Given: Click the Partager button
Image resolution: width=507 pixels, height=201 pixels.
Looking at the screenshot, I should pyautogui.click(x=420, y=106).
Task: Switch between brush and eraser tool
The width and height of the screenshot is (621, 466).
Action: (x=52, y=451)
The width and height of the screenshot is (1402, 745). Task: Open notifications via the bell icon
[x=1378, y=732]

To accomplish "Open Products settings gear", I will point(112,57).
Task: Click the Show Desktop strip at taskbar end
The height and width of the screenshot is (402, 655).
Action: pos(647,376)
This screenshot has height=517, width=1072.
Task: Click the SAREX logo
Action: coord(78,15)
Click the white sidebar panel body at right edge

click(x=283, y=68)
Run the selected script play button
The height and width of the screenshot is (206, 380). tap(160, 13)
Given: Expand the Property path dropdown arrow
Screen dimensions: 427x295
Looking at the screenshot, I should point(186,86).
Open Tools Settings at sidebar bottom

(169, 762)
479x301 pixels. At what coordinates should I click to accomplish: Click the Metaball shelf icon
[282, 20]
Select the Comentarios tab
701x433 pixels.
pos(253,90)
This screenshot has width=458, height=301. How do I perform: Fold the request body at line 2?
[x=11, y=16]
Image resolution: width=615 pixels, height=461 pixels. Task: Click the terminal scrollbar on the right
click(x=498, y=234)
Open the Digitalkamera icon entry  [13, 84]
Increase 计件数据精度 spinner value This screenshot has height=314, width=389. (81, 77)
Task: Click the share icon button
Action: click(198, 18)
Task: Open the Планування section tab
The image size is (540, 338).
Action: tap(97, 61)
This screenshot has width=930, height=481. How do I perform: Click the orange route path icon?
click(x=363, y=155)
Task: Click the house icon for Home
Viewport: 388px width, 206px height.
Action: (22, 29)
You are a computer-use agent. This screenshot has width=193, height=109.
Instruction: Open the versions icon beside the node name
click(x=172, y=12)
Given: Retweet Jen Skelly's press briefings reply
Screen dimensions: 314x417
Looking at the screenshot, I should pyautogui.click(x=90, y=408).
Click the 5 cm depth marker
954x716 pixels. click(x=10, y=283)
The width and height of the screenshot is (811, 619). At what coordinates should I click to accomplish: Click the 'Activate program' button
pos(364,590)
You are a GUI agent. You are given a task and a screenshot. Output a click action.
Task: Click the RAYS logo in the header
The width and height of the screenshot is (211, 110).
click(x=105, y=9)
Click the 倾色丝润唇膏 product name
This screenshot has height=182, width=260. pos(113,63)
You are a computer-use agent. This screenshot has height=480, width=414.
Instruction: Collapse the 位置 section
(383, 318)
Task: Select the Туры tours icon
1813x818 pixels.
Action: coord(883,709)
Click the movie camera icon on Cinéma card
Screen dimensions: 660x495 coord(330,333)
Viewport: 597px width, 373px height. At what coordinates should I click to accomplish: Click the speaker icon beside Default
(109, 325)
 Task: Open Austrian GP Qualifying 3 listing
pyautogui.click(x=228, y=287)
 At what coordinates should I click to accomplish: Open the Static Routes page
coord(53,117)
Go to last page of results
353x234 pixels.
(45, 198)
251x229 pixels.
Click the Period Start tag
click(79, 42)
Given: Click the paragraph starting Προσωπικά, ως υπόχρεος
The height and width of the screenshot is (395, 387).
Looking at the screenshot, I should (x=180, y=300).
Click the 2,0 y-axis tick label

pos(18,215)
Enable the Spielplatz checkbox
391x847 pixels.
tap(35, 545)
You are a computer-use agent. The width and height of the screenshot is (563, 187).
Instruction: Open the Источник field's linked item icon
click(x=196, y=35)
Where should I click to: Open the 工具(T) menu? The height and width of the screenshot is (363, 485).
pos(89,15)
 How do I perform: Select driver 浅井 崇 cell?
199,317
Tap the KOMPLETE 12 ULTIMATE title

### REQUIREMENT
Lines in the data that include the word "agent" should all be copied.

### SOLUTION TO THIS EXERCISE
You are a computer-use agent. This screenshot has width=193, height=109.
You are a GUI agent. You are given a task and a screenshot. Output a click action.
You are a computer-use agent. This screenshot has height=480, width=414.
You are a computer-use agent. The width and height of the screenshot is (563, 187).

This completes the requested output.